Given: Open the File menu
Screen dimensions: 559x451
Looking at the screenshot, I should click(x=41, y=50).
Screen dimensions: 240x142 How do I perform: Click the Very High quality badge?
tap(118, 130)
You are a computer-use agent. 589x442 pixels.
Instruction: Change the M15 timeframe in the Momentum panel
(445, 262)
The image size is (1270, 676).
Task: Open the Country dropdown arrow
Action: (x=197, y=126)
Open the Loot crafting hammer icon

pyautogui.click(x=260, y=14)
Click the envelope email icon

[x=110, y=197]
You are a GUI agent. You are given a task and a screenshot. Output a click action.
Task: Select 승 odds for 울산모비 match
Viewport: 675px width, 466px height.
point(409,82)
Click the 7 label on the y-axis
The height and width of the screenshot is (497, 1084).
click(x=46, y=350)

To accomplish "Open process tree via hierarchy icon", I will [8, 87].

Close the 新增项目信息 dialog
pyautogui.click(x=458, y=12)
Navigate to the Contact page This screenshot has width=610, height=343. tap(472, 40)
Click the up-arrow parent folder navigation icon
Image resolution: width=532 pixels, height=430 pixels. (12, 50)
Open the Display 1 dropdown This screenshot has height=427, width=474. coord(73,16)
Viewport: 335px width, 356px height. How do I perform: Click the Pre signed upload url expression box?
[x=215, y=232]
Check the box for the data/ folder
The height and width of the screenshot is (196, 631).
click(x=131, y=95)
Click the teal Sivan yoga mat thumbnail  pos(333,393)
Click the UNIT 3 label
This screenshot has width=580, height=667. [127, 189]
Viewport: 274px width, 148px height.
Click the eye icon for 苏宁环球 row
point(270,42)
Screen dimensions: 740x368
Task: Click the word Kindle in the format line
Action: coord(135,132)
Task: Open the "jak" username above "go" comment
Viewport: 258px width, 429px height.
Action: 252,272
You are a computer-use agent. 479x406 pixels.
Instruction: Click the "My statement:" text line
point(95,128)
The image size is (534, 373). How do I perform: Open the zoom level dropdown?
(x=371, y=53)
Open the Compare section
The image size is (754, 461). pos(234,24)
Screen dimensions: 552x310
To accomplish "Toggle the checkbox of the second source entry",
----
## PROBLEM STATEMENT
Each line above that includes "accomplish" counts once; state the total and nothing more.

## ANSWER TO THIS EXERCISE
2